_What you have to do_: Each line that has the string "agent" must be copied from the records below.

[Dataset extract]

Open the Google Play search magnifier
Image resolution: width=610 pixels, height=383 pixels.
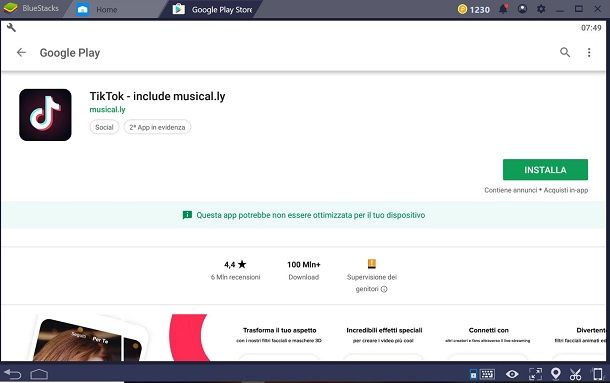565,52
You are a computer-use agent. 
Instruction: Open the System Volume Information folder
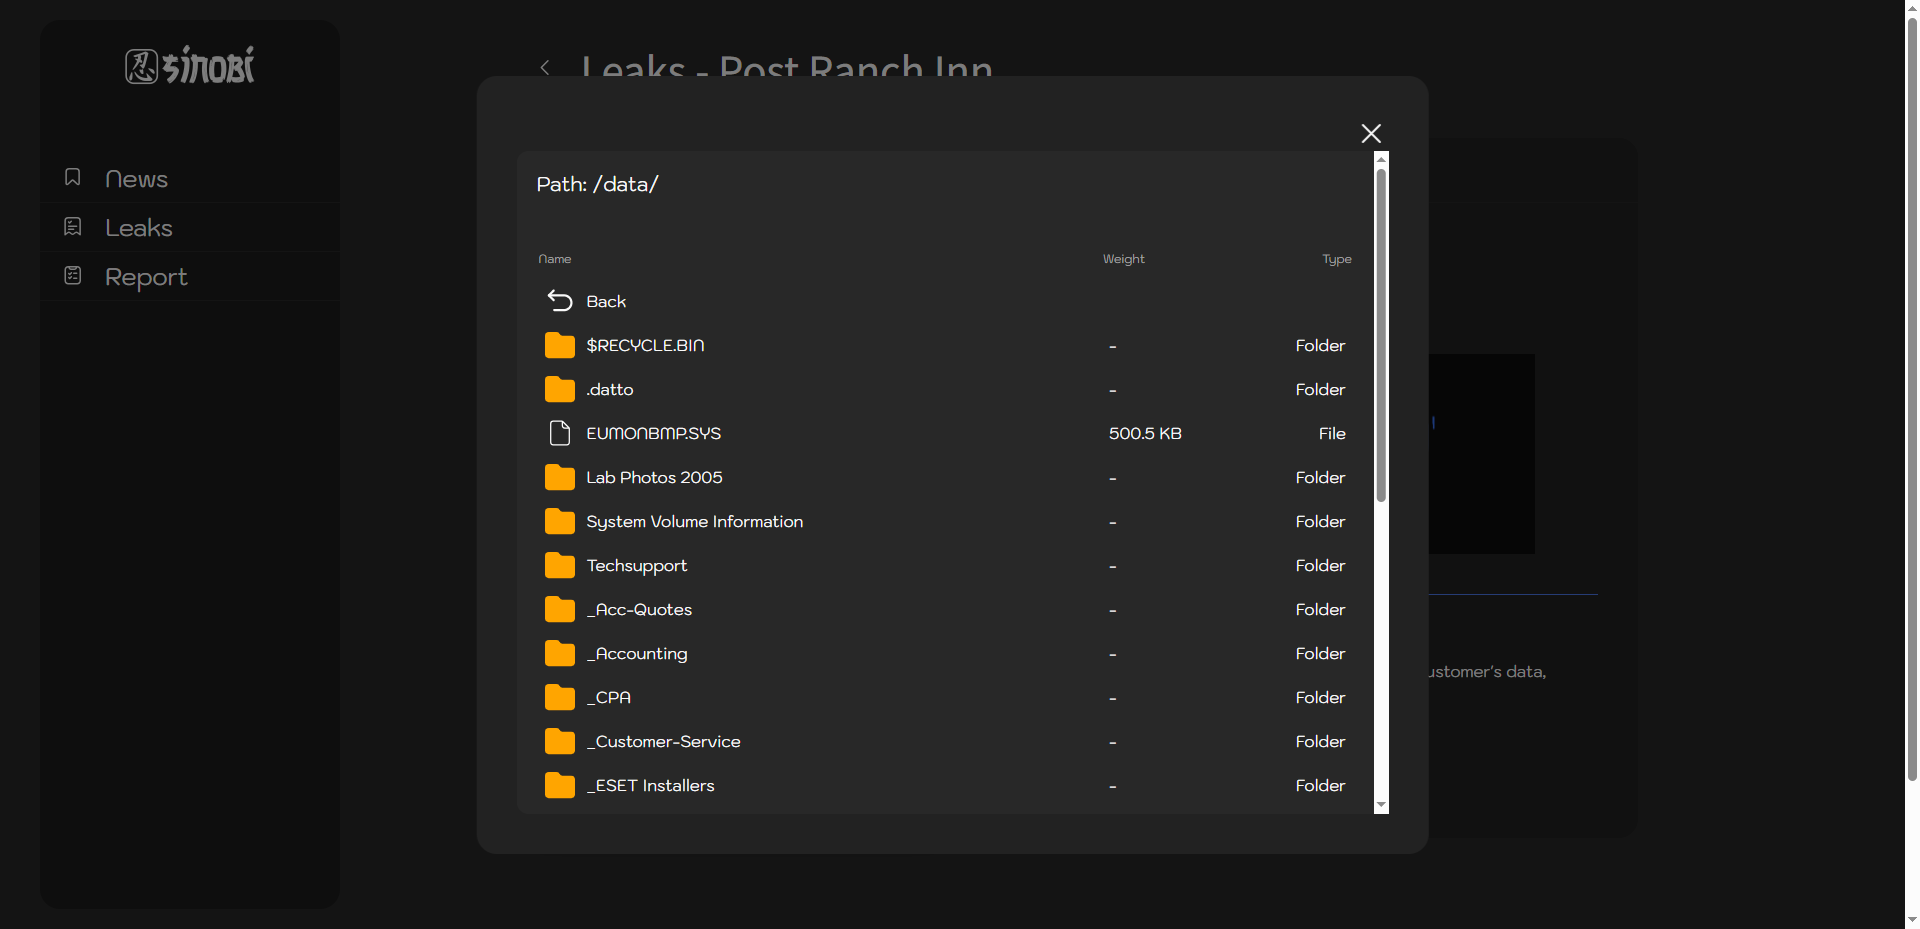point(694,522)
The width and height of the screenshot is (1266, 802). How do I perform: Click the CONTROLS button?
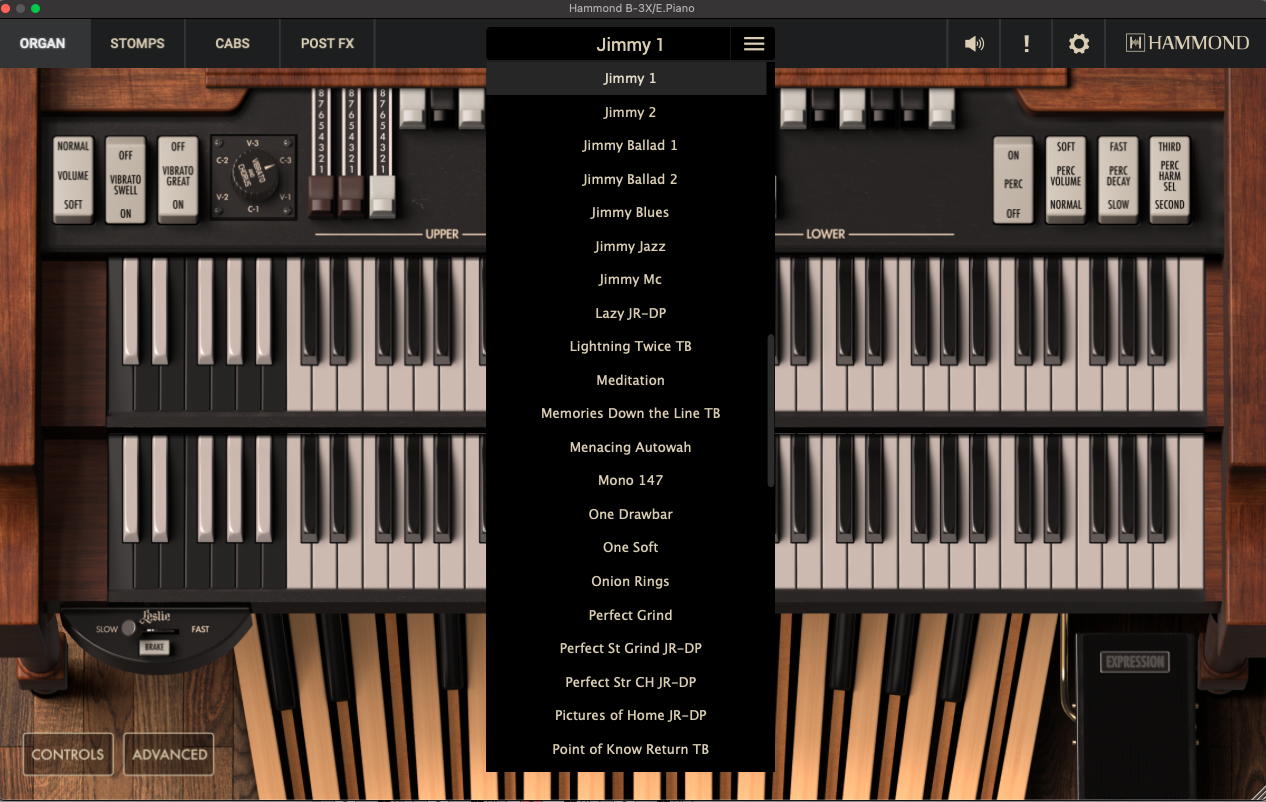(68, 754)
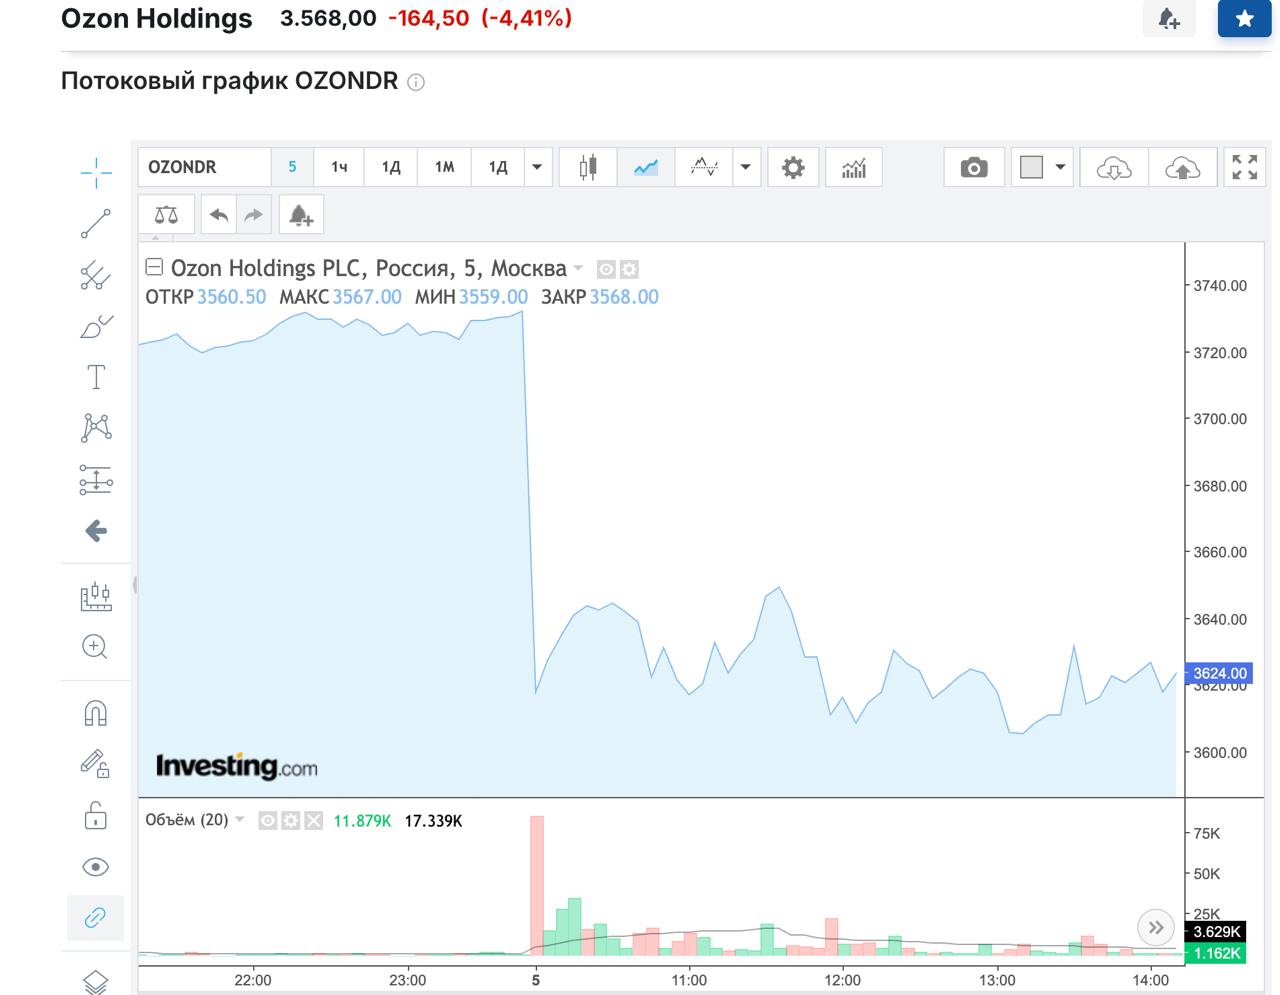Select the trend line drawing tool
This screenshot has width=1280, height=995.
click(96, 224)
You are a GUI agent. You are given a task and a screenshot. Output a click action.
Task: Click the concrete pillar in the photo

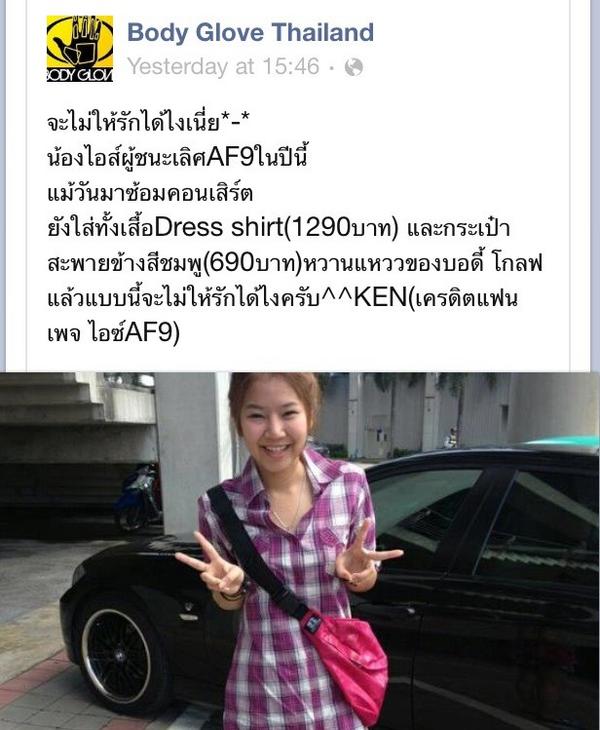click(x=193, y=454)
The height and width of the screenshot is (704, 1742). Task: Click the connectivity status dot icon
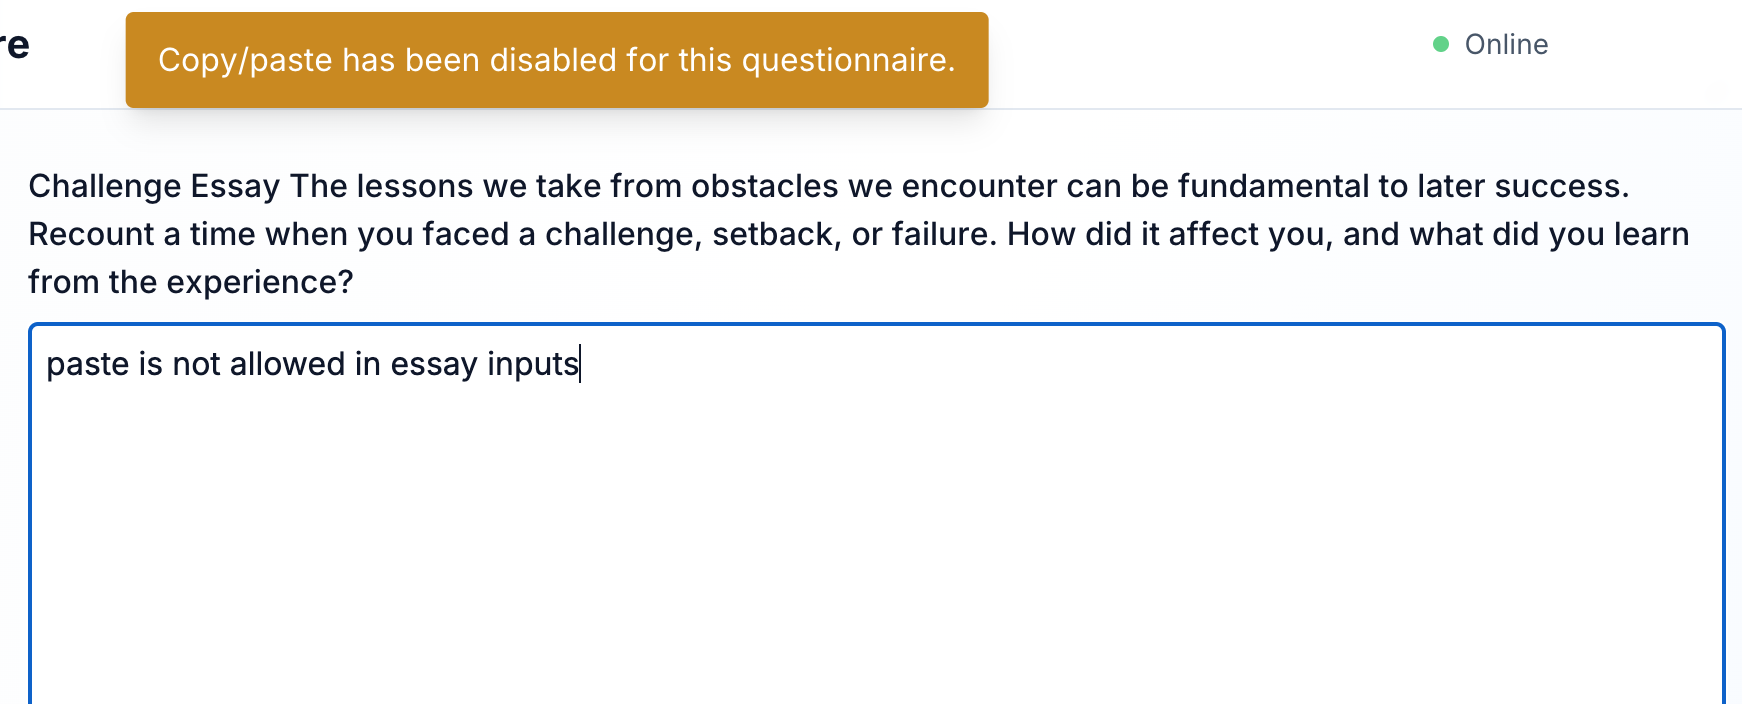(1440, 42)
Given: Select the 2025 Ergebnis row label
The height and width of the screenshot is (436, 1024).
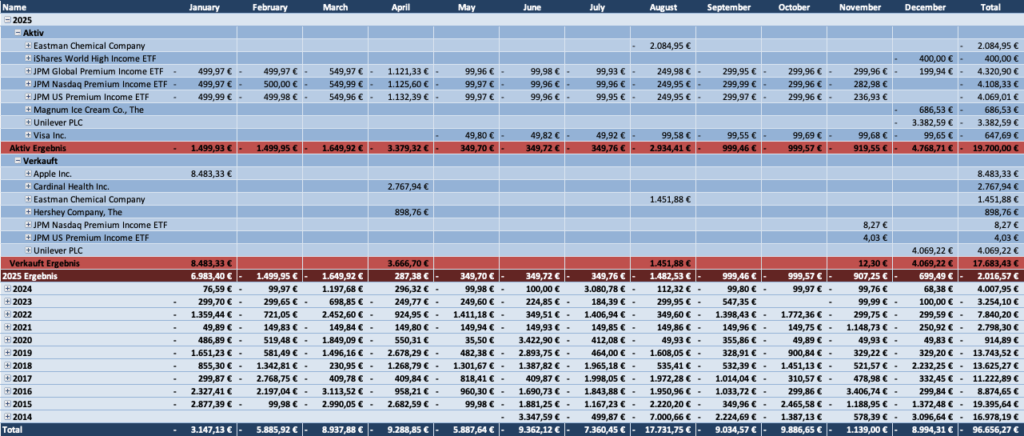Looking at the screenshot, I should [x=33, y=275].
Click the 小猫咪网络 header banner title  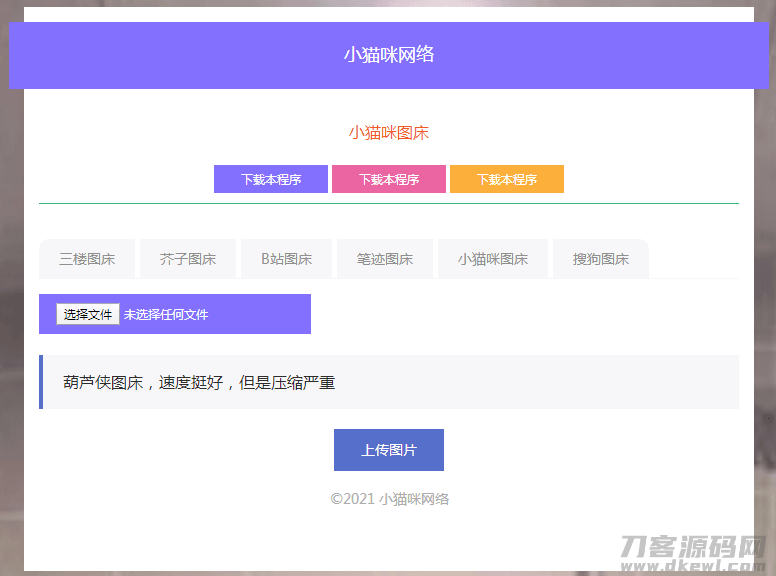tap(389, 55)
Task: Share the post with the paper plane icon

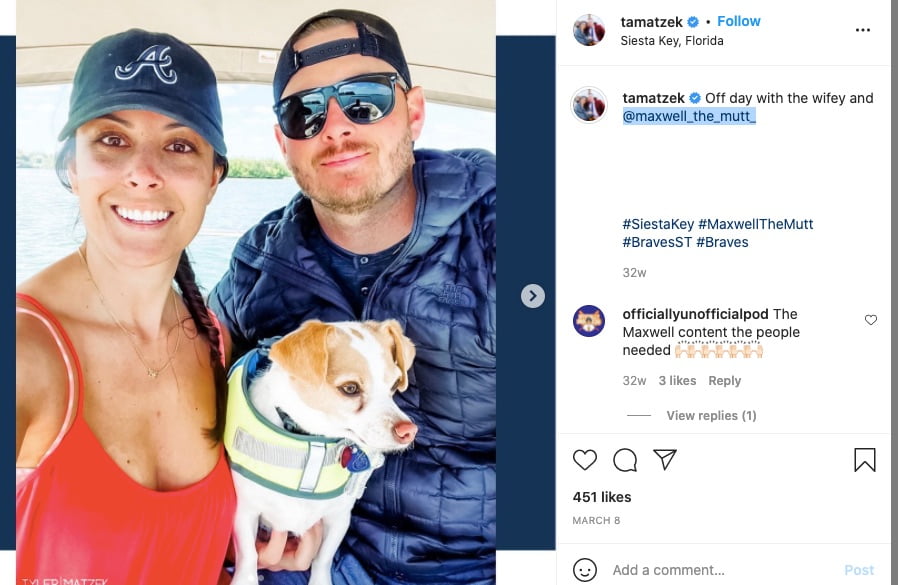Action: [665, 460]
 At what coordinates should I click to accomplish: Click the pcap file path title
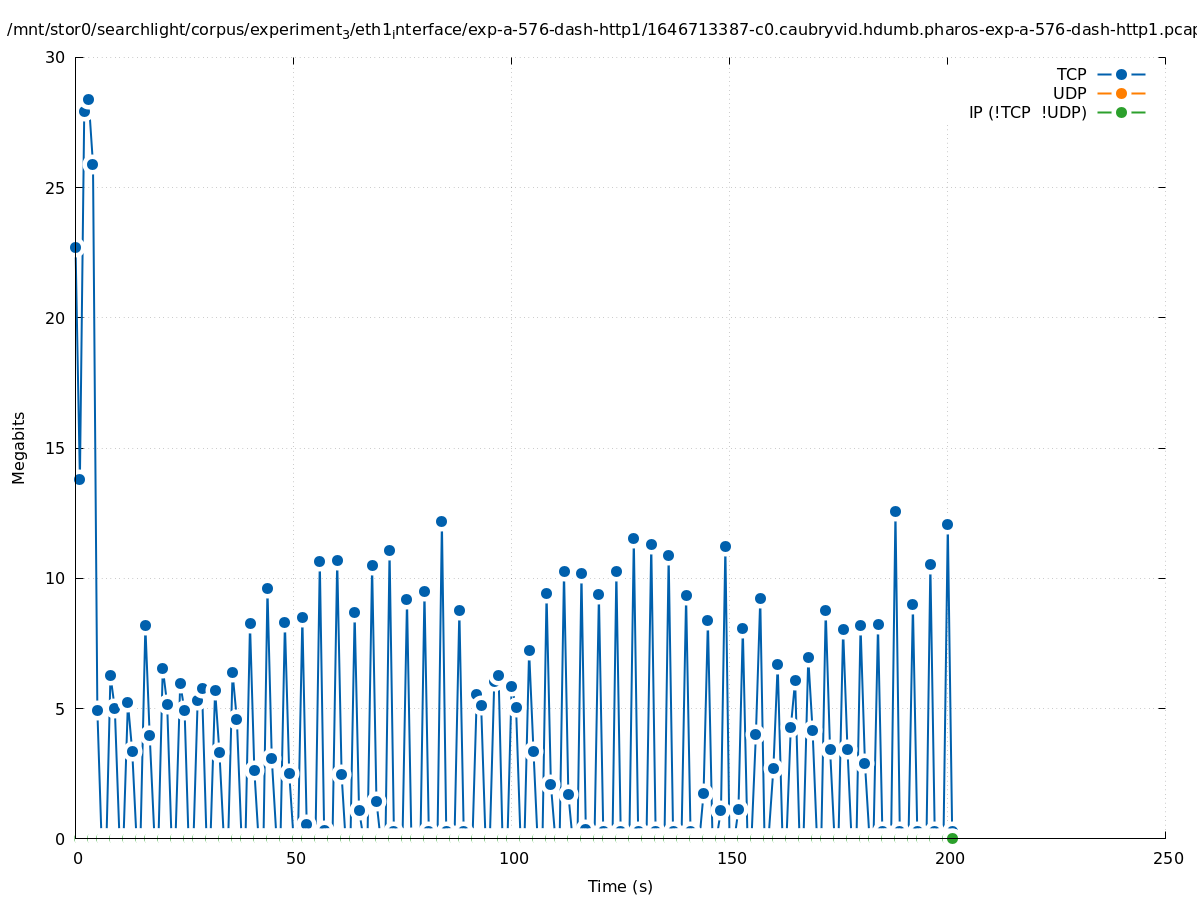click(600, 30)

[/Dataset extract]

_Your solution_:
You are a computer-use agent. 
You are a GUI agent. You are given a task and a screenshot. Output a click action.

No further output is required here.